I also stripped all the front suspension parts off. Once again, rust sucks. I had to cut two of the lower control arm bolts out (passenger side). Those things are hard, and they ate about a dozen recip-saw blades before giving up. Did some digging around here and found a part number, and hopefully they're on there way from Silver State Ford by now. Here's just the wreckage from tearing out the lower arms.
The lower balls were Moog, and one (the leaky one) was still fairly fresh. The other, ripped out of the driver's side, looked clean but is absolutely frozen in one spot. No movement. Had to drill out all the rubber bushing stuff (man, that's a fine aroma) which had deformed pretty badly. Center bolts were way off center. It's all getting replaced with an Energy Suspension kit, and trust me, after these rust wars, I will be lubing and anti-seizing the hell out of everything. Raybestos pro grade balls will go back in. Lower arms are now on the strip-and-paint pile.
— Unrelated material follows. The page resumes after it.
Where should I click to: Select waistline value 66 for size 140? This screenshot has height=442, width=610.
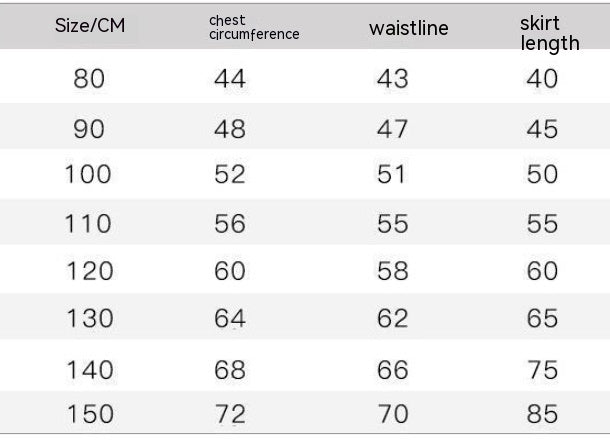tap(392, 370)
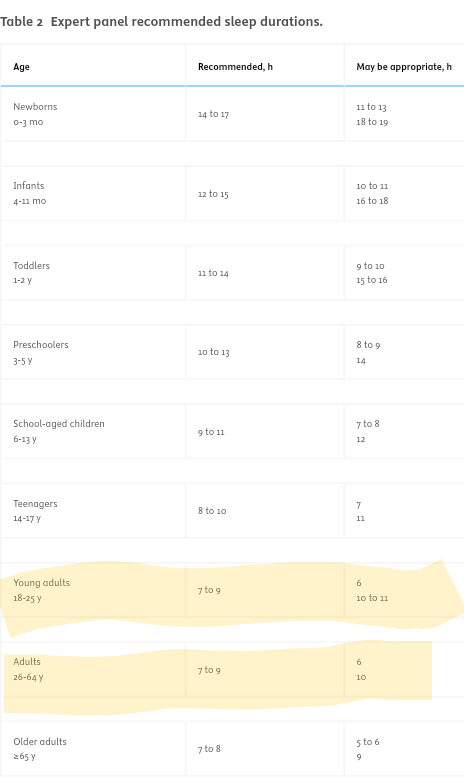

The most fun came once the uppers were out. Both sides are getting Raybestos pro grade upgrades (with the inner half on the passenger side getting new Energy Suspension bushings as well). The old ones, which seem like stock, either had a hard early life or they did not love having steel rims and 33s on there. They were trashed. The boots were ripped away from the arm, the socket was dry and I can get a solid 1/4-inch of play by hand pulling the post in and out. No wonder 70 mph on the interstate made me nervous. I had been blaming the guy who balances the tires. I might need to recant a few curses there.
The rest of the front end is pretty much along Gmanpaint's time-tested playbook, including new pro grade inner and outer ties rods. I didn't pull the trigger on swapping to coil-overs, although it would be darn easy will everything stripped down and cleaned. Need to save something for the next garage teardown, I guess.
Ready to paint and rebuild ...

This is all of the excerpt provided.